| EXERCISE AIM |
Can you quote, word for word, the part of the listing below that opens with the line containing "Image resolution: width=1899" and runs through the end of the listing?

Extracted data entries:
++++
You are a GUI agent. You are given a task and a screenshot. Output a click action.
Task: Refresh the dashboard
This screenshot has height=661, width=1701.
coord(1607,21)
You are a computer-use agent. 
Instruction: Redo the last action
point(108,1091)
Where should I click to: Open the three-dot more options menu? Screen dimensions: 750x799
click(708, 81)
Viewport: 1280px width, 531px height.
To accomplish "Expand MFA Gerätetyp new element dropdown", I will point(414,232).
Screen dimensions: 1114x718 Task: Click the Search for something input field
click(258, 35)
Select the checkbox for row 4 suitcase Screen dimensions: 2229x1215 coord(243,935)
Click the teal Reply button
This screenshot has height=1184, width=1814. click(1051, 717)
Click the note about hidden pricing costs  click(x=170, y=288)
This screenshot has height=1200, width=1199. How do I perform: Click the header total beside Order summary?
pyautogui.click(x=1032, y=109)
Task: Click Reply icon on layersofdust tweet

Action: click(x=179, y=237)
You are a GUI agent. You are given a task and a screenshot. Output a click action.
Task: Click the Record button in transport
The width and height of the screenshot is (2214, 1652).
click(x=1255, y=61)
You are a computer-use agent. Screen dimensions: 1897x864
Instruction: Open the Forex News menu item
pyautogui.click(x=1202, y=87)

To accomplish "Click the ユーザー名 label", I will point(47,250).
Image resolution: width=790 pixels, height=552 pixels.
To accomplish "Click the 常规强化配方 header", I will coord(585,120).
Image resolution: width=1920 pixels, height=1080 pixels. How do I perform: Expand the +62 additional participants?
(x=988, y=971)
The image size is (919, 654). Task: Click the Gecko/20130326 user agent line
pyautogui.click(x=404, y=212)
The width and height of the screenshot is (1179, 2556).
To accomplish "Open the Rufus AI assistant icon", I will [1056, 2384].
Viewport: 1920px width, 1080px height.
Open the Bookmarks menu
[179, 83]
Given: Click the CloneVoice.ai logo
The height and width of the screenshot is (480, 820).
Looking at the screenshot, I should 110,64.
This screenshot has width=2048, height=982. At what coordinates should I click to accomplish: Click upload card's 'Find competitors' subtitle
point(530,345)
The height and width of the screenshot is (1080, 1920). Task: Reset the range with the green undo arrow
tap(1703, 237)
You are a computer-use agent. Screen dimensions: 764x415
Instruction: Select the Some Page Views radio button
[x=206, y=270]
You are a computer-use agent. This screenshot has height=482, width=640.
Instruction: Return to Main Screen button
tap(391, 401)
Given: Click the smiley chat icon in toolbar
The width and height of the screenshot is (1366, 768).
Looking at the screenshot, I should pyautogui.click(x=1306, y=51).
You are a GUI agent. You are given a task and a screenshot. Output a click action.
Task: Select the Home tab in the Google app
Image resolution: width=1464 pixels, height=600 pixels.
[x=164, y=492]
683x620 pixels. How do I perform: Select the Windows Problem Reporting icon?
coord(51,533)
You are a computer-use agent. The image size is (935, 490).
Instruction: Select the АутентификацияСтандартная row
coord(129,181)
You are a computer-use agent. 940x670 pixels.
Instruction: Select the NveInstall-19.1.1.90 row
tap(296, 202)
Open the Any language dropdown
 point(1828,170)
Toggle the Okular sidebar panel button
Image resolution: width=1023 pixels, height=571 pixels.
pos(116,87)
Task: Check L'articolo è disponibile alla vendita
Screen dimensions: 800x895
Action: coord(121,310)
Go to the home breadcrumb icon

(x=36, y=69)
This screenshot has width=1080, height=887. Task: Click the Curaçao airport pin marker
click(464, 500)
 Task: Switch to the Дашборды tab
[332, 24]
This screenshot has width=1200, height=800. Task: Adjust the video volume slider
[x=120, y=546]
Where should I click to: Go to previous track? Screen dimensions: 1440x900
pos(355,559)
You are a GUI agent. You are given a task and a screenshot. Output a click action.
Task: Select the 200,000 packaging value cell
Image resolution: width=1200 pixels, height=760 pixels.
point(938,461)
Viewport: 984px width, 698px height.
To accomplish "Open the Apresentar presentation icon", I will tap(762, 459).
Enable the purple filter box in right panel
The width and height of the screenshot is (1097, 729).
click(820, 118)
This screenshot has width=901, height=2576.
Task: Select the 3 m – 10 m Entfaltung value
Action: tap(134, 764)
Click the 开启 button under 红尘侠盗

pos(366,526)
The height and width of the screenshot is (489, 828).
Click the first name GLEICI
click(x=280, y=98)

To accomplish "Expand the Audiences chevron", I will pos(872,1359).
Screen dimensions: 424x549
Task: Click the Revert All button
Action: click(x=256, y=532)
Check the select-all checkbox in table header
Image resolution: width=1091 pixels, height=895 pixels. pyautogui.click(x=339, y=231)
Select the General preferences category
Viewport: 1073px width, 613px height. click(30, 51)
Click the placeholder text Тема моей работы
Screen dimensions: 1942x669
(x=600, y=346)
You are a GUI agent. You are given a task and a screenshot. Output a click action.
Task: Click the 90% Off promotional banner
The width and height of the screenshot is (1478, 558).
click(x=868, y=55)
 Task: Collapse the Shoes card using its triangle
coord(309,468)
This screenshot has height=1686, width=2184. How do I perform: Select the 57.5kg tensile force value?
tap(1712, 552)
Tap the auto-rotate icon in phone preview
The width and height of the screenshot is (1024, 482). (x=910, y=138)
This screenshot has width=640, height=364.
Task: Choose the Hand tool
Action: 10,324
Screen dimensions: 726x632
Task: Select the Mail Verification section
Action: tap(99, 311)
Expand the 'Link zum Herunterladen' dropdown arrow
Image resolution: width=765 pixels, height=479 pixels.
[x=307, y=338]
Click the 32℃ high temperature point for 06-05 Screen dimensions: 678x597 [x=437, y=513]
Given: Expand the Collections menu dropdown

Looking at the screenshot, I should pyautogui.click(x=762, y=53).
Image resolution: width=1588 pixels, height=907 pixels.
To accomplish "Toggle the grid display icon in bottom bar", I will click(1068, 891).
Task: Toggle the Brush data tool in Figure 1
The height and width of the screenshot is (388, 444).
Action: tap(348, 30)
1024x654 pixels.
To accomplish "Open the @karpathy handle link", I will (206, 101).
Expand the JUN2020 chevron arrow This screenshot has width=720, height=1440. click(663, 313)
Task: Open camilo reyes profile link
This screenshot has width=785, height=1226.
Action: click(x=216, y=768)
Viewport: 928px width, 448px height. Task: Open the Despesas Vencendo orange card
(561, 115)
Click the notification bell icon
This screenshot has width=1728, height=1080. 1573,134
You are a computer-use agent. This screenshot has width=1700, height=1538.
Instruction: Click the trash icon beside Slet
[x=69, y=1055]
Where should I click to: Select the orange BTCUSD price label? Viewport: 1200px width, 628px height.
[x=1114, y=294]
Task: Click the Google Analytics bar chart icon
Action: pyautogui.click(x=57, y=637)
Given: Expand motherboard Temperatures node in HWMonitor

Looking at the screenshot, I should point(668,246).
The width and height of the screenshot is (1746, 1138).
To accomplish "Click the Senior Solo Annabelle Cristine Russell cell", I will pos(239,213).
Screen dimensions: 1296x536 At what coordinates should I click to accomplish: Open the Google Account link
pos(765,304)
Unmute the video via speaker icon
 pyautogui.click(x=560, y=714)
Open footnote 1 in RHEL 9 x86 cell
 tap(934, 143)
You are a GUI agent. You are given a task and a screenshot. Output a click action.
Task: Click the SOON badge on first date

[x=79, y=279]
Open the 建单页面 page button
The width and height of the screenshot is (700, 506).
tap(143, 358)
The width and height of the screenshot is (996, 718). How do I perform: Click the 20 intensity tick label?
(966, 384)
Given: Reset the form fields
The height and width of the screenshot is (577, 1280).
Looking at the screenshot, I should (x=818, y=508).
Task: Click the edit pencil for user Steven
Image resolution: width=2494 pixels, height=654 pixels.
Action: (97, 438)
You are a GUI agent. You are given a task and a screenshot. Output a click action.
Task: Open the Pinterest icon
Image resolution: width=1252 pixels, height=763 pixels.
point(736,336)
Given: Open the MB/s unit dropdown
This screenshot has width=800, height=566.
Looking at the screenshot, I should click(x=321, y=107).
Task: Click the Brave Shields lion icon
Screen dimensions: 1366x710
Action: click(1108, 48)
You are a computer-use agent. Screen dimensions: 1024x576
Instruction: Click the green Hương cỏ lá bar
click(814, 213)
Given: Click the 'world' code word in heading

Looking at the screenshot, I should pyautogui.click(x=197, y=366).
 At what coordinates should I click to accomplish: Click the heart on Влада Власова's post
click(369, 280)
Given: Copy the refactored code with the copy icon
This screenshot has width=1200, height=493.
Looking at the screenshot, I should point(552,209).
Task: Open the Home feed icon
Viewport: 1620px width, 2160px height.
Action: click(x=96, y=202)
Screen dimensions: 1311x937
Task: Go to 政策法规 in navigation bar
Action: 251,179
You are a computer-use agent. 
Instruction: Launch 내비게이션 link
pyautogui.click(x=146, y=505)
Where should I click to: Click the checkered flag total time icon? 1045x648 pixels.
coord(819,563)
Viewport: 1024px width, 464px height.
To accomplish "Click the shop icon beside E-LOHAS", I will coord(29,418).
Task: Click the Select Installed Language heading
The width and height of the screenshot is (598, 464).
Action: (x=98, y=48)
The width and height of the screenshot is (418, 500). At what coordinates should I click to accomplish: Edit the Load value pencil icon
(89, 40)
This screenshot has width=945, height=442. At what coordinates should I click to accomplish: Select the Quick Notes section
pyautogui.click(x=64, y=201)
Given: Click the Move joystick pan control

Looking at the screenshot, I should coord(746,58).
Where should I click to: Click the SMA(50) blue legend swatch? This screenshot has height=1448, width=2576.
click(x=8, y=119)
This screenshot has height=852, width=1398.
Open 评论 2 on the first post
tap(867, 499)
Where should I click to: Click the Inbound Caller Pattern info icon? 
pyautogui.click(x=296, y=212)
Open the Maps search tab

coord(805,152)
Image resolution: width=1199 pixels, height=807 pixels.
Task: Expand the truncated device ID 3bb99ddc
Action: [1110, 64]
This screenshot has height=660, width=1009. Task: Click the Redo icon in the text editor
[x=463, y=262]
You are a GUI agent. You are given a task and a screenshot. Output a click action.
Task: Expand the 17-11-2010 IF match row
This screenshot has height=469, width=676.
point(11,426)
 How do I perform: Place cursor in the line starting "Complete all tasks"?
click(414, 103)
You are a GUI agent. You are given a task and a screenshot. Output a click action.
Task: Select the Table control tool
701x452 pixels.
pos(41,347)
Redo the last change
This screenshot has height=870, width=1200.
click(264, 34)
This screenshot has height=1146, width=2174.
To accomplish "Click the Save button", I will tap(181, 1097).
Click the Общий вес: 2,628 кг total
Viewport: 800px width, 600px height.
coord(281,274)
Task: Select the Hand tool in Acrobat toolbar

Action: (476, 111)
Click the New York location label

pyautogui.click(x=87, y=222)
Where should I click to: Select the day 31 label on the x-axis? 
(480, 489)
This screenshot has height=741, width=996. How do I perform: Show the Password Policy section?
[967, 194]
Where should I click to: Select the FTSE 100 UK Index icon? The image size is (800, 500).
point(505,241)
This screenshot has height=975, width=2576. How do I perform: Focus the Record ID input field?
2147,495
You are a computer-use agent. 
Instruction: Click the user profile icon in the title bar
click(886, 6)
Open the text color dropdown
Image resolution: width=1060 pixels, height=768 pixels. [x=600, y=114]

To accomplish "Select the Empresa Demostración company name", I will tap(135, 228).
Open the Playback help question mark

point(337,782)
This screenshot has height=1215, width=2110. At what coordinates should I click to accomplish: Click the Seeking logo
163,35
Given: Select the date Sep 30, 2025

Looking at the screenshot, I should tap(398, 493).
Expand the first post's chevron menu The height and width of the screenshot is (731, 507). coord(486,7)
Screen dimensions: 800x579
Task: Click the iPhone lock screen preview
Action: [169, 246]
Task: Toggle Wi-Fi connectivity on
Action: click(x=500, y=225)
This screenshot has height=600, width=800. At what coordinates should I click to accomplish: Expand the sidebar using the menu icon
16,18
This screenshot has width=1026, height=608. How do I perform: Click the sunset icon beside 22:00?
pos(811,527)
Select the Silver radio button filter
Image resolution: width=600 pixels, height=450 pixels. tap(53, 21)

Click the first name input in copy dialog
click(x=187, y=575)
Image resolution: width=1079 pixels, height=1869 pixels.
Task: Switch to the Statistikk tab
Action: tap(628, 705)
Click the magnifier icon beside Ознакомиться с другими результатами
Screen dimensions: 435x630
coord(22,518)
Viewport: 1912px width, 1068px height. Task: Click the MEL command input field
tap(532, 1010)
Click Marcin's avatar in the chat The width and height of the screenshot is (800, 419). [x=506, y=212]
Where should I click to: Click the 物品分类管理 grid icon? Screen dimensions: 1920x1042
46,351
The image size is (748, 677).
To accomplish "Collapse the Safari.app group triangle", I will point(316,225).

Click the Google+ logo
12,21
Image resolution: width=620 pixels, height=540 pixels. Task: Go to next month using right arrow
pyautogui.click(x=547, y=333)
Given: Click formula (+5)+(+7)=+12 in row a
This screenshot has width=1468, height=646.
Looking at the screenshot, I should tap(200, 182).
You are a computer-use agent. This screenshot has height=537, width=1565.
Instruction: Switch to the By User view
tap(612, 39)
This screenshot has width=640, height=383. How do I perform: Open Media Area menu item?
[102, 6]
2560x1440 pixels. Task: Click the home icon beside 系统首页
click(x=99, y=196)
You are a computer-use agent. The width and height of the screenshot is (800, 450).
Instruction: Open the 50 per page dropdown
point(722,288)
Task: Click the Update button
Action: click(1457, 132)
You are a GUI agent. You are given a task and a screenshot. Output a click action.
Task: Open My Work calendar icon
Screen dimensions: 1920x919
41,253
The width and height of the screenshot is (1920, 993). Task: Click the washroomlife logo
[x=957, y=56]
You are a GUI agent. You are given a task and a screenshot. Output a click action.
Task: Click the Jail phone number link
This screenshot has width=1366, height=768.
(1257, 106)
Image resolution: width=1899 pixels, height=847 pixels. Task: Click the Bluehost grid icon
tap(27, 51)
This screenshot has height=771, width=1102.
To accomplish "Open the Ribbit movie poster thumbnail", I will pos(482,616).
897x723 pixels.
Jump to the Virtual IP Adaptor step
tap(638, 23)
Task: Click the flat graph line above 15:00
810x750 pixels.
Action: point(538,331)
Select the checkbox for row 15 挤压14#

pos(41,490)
++++
| FULL RESPONSE |
Image resolution: width=1899 pixels, height=847 pixels. Task: Click the Bluehost grid icon
tap(27, 51)
This screenshot has height=771, width=1102.
To accomplish "Open the Ribbit movie poster thumbnail", I will pos(482,616).
897x723 pixels.
Jump to the Virtual IP Adaptor step
tap(638, 23)
Task: Click the flat graph line above 15:00
810x750 pixels.
Action: point(538,331)
Select the checkbox for row 15 挤压14#

pos(41,490)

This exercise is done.